▸ **SOURCE MATERIAL**
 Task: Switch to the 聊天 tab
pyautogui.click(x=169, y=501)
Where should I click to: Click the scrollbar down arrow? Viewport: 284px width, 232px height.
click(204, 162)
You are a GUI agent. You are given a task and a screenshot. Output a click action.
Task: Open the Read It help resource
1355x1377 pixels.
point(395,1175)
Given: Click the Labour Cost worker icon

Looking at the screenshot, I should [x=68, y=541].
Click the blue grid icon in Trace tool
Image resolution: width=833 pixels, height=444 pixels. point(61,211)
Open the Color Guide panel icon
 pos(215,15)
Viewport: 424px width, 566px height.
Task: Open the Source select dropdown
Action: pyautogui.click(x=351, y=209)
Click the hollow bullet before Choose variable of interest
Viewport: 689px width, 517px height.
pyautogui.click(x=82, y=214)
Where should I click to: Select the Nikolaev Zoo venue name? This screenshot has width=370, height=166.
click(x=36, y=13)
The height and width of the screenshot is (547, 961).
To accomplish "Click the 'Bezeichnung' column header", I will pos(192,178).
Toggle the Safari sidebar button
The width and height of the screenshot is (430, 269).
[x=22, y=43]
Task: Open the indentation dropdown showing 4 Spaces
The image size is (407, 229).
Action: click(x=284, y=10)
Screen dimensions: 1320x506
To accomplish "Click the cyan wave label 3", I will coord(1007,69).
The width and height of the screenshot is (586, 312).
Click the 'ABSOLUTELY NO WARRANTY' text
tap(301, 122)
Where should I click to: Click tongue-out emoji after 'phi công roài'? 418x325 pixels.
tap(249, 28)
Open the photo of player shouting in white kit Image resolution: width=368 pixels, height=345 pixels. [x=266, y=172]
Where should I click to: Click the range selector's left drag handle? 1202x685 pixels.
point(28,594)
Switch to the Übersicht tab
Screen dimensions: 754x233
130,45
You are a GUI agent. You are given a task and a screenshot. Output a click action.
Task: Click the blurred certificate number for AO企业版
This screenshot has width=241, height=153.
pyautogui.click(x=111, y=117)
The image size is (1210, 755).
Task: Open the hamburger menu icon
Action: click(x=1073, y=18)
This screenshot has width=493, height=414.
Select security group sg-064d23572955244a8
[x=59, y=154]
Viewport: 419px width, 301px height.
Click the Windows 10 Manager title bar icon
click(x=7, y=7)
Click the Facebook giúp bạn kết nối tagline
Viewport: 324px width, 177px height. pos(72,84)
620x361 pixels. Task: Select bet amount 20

▸ **ASSIGNED TASK**
I would like the number of lines in the material above that contain the string "accomplish", with no other words in the reply.

▸ **ANSWER TO THE EXERCISE**
2